WHAT TO PRODUCE
An exact copy of the entries, with every picture omitted, is what is needed here.

========================

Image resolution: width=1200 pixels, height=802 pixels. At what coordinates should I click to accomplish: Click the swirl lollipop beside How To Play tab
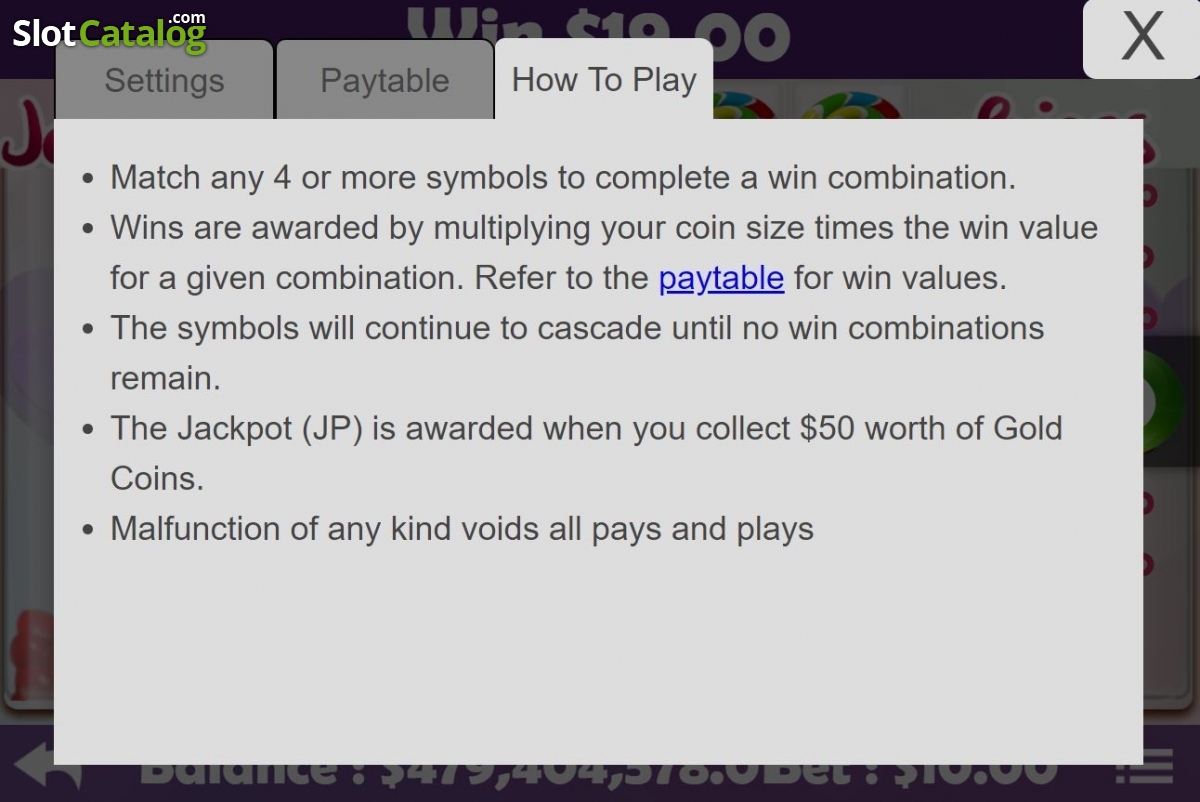tap(742, 104)
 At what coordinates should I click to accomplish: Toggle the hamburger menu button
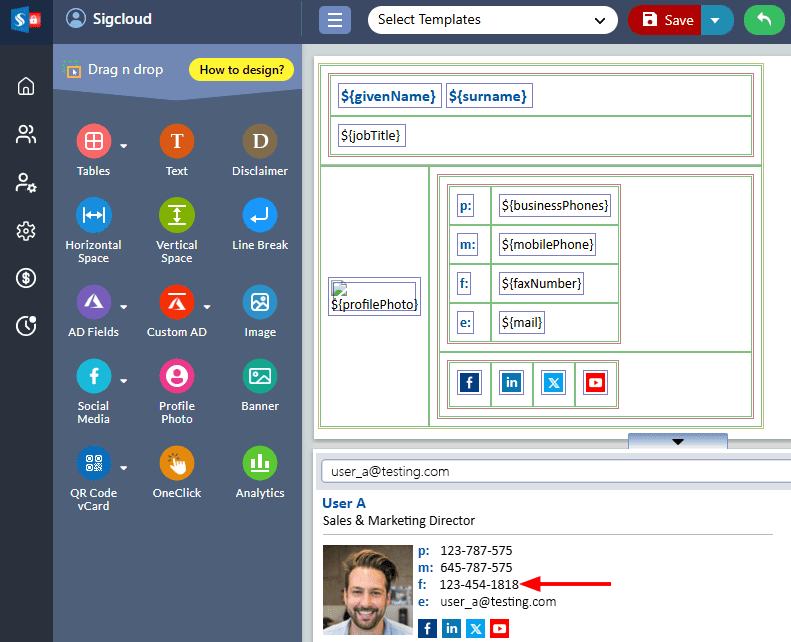(x=335, y=20)
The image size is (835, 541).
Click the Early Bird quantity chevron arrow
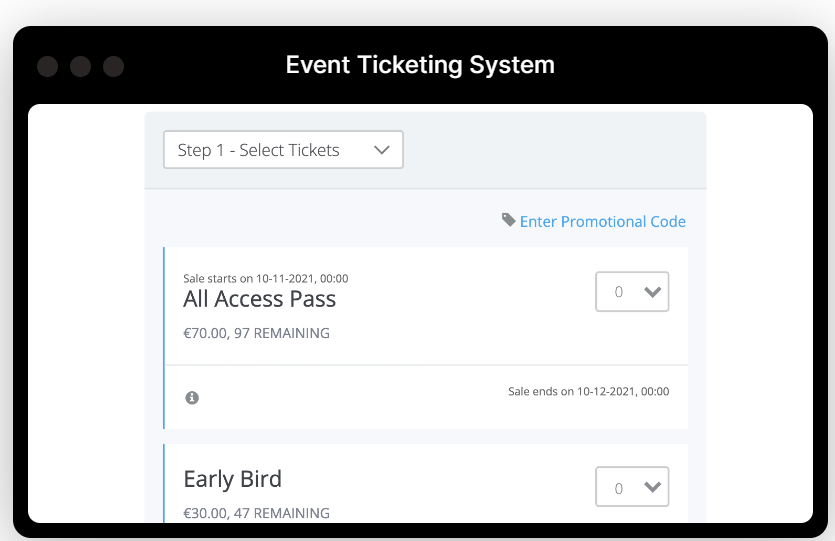[653, 487]
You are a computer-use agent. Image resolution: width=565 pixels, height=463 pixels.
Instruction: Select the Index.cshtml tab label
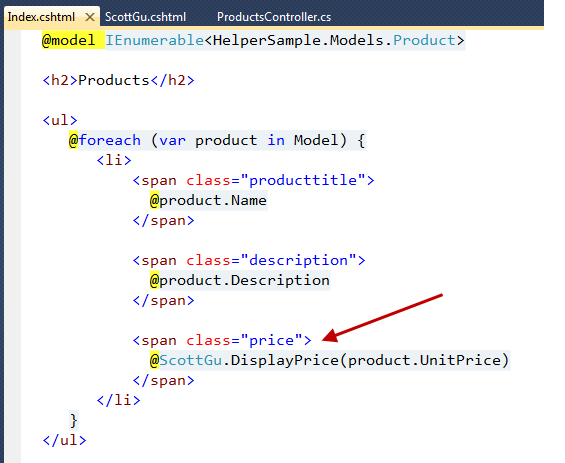(41, 17)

========================

WRITTEN REPLY
Image resolution: width=1200 pixels, height=802 pixels. At what coordinates should I click to accomplish: Click the swirl lollipop beside How To Play tab
tap(742, 104)
 At what coordinates should I click to accomplish: Toggle the hamburger menu button
(x=335, y=20)
The image size is (835, 541).
Click the Early Bird quantity chevron arrow
[653, 487]
You are a computer-use agent. Image resolution: width=565 pixels, height=463 pixels.
Instruction: Select the Index.cshtml tab label
(41, 17)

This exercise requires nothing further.